● **Requirement**
Tally the lines below containing the word "computer" and give that total alone.

# # # # # # #

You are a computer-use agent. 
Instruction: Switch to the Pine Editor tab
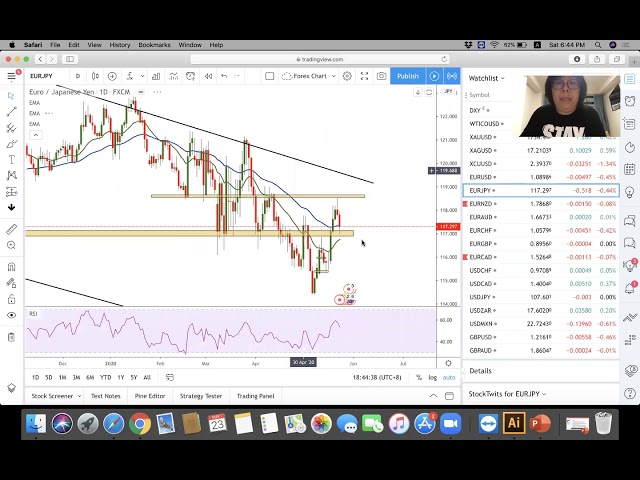pyautogui.click(x=149, y=396)
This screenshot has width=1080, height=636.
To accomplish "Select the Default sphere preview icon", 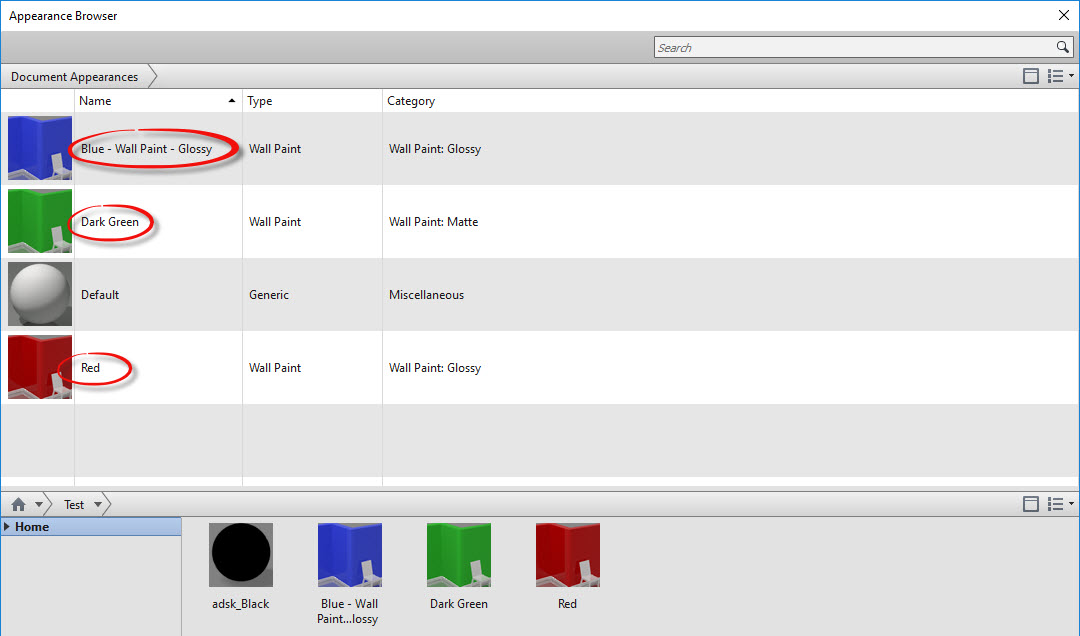I will point(39,294).
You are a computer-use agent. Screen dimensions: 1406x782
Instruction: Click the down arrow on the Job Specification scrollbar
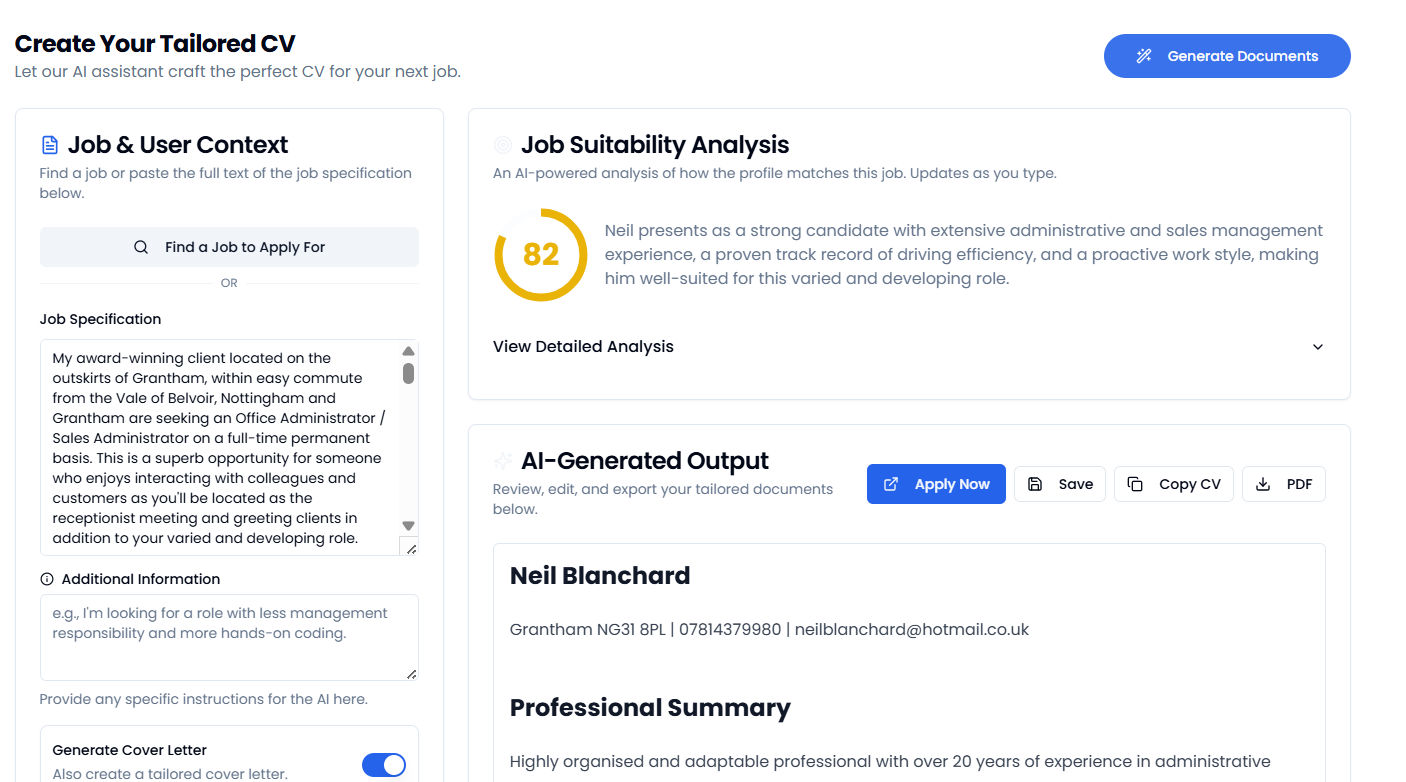pyautogui.click(x=408, y=524)
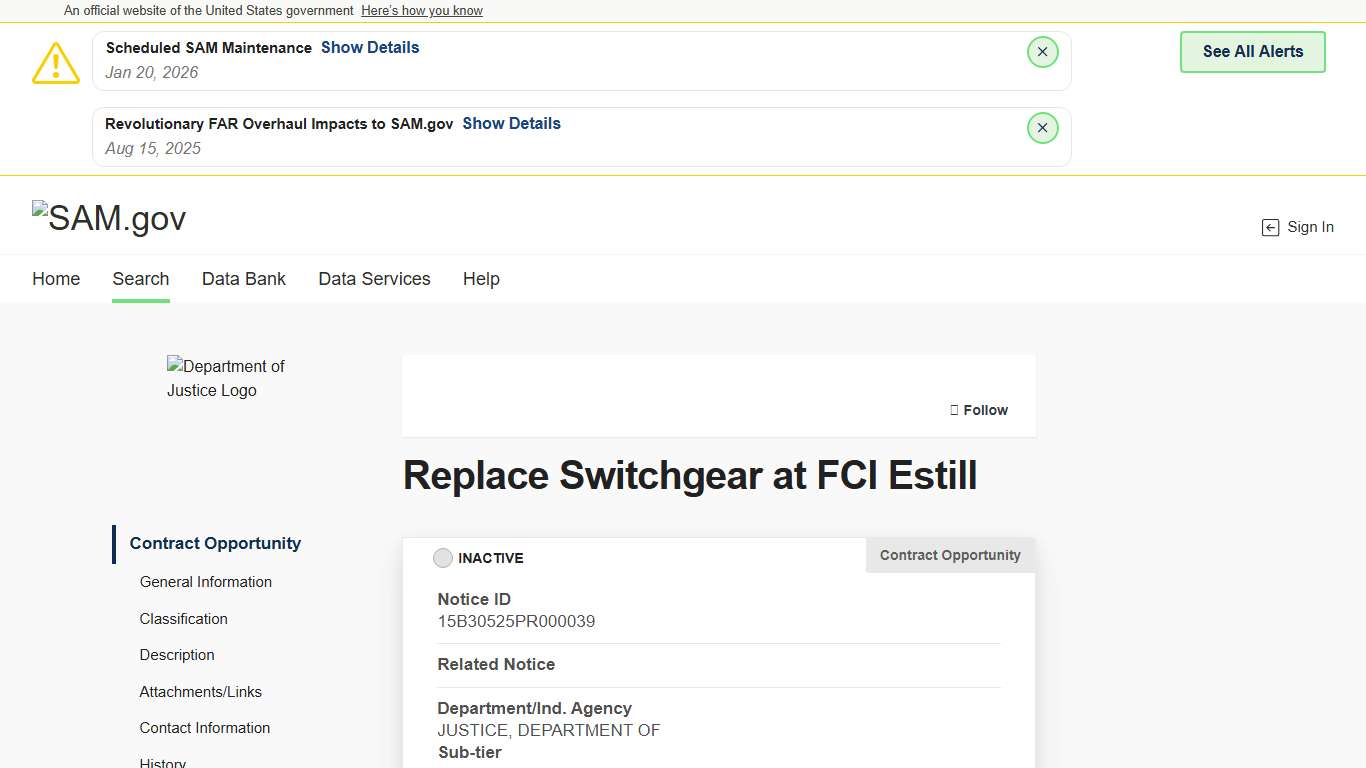1366x768 pixels.
Task: Expand Here's how you know
Action: [422, 11]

# # # # # # #

● **Response**
2